COLLIO SAUVIGNON

Legends claim that this variety arrived from France in the early 1800’s as part of the dowry of a French noblewoman who married a local gentleman. I think it’s nice that it was given as part of a pact of love. It may well be that this is how the story of the Friuli Sauvignon developed separately yet in parallel with the Sauvignons of its area of origin. The variety in our locality adapts itself, maybe it modifies itself, or maybe the French version evolves through successive selections. Perhaps grape varieties follow the pattern of the evolution of languages; sometimes, isolated communities of emigrants preserve archaic aspects of their language which are otherwise lost in the evolution of the original roots. It is undeniable that today’s Sauvignon Friulano is very different from the French Sauvignon. Ours bears small, quite straggly bunches – it’s not highly productive – made up of elongated not round grapes. Once the wine is ready it has higher levels of acidity than its French-originated cloned material and quite high sugar content. It is highly resistant to moulds to the extent that if desired, it can be harvested later than the other.

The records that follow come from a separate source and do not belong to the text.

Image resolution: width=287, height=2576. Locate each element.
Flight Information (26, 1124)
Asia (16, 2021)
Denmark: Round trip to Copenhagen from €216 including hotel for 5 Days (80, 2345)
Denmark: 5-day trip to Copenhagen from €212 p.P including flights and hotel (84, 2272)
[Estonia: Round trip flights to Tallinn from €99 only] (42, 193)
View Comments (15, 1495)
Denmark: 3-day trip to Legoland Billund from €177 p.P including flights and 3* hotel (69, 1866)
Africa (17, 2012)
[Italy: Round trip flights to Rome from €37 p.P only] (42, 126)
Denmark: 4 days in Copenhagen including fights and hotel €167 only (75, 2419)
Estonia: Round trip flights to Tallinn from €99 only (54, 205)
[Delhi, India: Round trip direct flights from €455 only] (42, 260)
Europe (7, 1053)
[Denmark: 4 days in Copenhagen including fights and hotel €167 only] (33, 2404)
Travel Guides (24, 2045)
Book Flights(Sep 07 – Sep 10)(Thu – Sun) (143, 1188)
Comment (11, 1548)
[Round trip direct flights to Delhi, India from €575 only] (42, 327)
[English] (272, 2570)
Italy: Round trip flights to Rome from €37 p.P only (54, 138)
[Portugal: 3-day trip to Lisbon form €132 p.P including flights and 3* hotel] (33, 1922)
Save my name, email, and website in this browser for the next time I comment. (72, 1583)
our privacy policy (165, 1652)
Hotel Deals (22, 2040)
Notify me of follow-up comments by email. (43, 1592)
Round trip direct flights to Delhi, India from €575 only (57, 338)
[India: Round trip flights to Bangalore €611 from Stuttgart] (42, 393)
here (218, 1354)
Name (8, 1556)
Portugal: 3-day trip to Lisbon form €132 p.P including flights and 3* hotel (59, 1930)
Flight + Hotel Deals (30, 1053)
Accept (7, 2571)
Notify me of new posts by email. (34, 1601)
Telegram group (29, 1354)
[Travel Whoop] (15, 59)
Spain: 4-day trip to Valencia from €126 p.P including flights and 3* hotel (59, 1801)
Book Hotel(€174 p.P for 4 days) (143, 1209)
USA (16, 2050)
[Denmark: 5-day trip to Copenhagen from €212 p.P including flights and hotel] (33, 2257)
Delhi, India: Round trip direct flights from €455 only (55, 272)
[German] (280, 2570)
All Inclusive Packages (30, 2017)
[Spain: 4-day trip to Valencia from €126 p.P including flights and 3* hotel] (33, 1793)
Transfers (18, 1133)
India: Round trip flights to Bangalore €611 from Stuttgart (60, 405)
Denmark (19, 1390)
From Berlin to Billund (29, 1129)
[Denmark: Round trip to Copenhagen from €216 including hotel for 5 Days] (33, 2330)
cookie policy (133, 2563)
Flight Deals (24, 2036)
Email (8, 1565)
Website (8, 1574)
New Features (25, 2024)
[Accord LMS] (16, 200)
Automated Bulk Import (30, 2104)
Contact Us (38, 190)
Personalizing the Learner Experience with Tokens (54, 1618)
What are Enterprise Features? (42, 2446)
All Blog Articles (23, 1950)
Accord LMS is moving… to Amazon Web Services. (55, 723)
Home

Like other aromatic varieties, it prefers the cooler slopes and the clearer light of morning. As a consequence its best locations are east facing, which is why we ripped out those on the south-west slopes. The east-facing aspect of the Ruttars plot is ideal due to the high limestone content of the ground which brings out its refined nature.Most of the Sauvignon we produce is trained with the Guyot or double Guyot method. We are currently experimenting with the fan arrangement, the farm’s original training method which appears very promising.

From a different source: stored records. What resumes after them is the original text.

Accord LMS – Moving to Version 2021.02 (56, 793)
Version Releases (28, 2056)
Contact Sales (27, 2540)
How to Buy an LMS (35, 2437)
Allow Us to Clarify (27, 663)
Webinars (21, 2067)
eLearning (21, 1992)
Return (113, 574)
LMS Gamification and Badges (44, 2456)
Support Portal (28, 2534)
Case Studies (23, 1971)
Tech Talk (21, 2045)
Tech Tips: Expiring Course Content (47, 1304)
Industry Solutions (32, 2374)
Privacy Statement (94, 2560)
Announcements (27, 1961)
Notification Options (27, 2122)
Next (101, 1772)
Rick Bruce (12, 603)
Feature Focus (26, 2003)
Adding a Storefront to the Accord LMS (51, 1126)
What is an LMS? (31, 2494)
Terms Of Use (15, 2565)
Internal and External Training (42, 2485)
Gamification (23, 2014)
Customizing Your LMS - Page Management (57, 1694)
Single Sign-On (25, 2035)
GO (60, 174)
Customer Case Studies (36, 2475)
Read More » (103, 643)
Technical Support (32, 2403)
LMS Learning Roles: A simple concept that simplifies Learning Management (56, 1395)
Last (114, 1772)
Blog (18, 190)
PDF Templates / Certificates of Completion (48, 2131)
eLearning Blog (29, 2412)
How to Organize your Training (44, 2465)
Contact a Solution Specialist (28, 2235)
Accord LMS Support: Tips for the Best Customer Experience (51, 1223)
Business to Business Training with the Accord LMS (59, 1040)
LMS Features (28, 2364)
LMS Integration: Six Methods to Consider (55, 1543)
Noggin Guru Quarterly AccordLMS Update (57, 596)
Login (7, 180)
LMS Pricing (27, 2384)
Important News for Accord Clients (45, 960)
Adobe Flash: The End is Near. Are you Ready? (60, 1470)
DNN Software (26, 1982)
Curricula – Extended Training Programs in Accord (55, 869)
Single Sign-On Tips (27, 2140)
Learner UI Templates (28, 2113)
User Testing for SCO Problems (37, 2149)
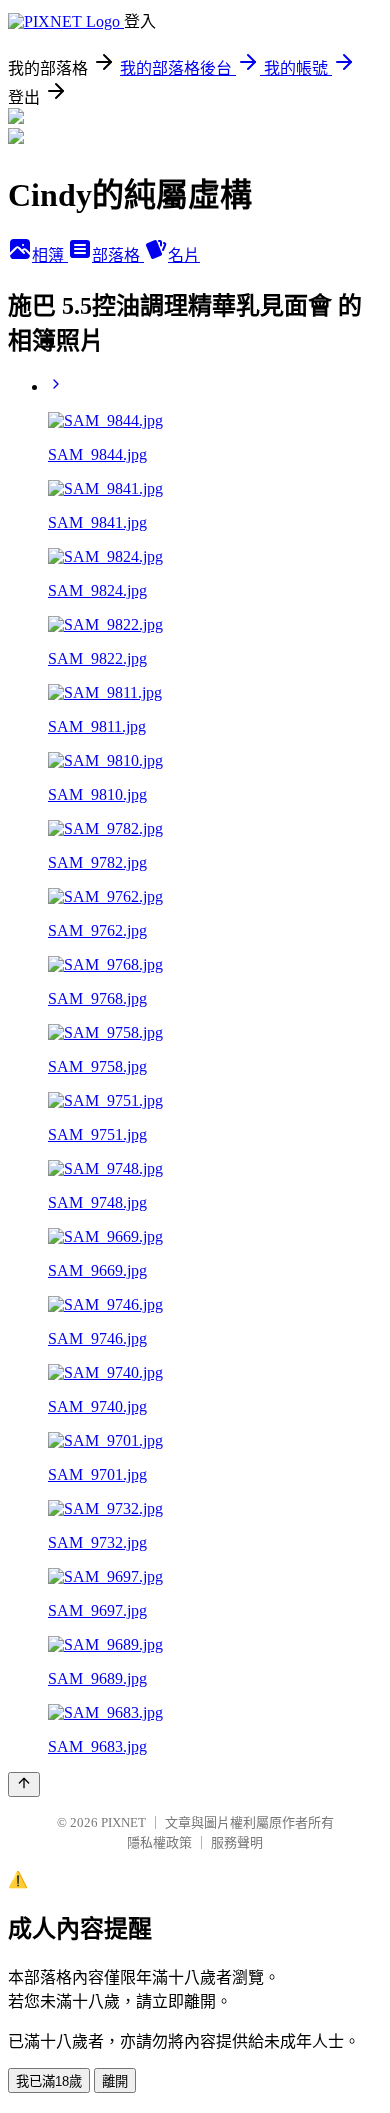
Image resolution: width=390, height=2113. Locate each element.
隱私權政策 (159, 1842)
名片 (184, 255)
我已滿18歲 (49, 2081)
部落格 (118, 255)
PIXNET (123, 1822)
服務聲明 (237, 1842)
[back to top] (24, 1784)
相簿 (50, 255)
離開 (115, 2081)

The high acidity levels allow us to carry out a brief cold skin maceration without sacrificing the acidic vigour. Obtained through a soft pressing, just as for the other wines, it is not protected from oxidation at the pre-fermentation stage. The aim of this is to improve the olfactory refinement and preservation over time. It is fermented in small oak barrels which have mostly been used previously. At the end of the refining process which can take from nine to ten months, it is selected for bottling. In good years we produce a small cellar Selezione from the best barrels from the best vineyards. The wine itself has an unmistakable and distinctive aromatic personality, much different from Sauvignons made in other parts of the world.

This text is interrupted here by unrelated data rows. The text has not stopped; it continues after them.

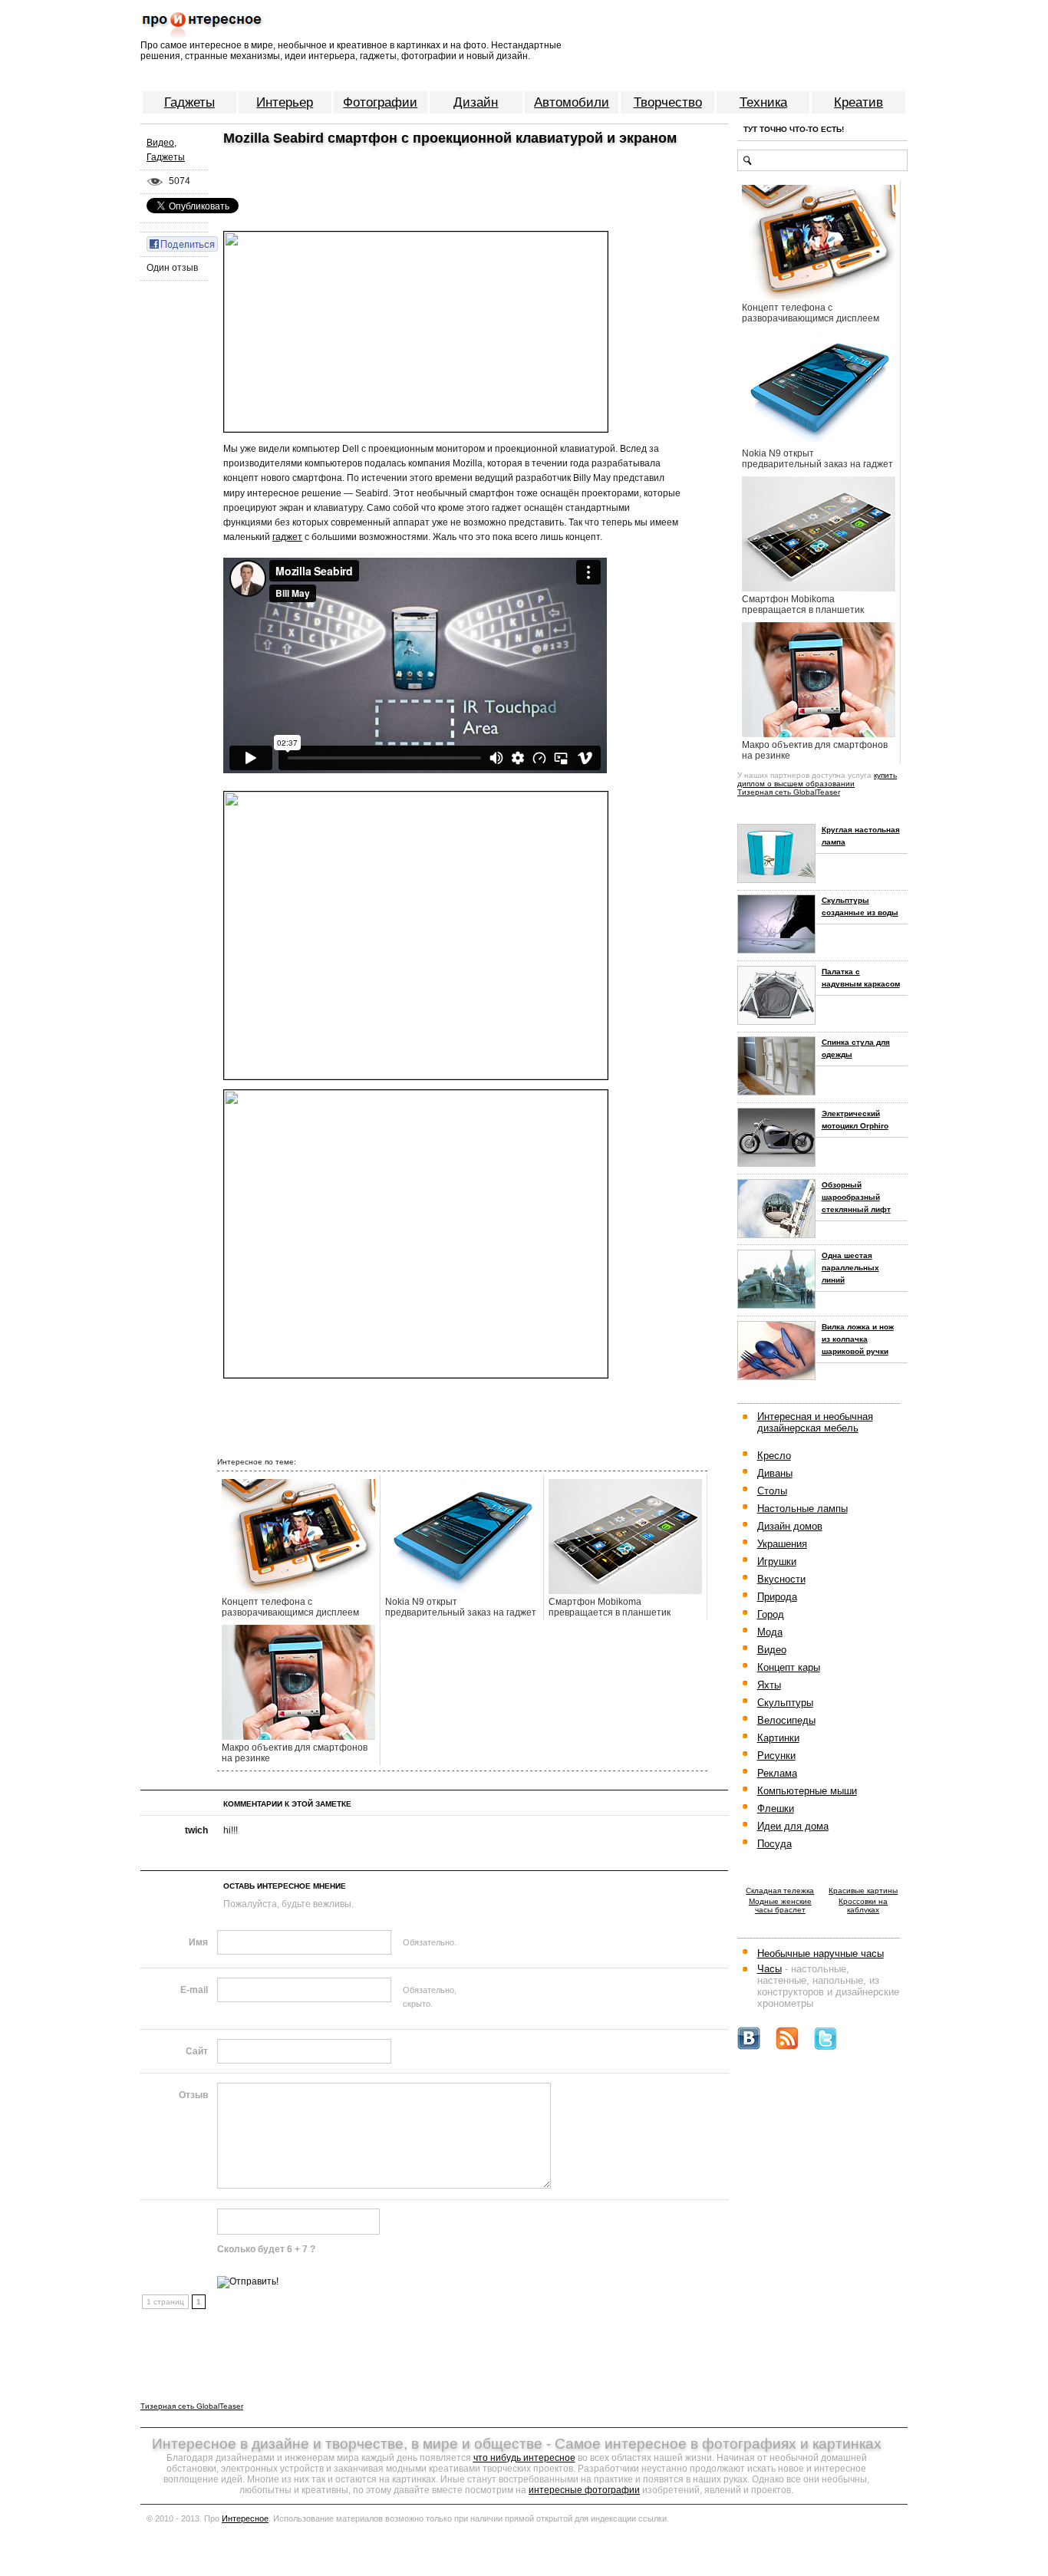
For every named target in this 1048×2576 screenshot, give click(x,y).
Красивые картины (863, 1890)
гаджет (287, 537)
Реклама (777, 1773)
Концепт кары (788, 1667)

When it’s young, its fragrance has soft notes, of white-fleshed fruits, particularly of white peach. As it ages, the aroma veers towards a more mineral spectrum, with flinty notes, while still keeping its own individual stamp. The mouthfeel is salty, yet regardless of the high acidity and the total absence of residual sugars, it still retains a certain sweetness. On drinking, it proves to have a deep, long finish. This wine keeps really well over time, perhaps being the most durable of the wines we make. It goes well with seafood dishes and first courses, is magnificent with lobster and crab, even with tomato-based sauces spices with fresh herbs such as basil. As for cheeses, it goes best with pecorino.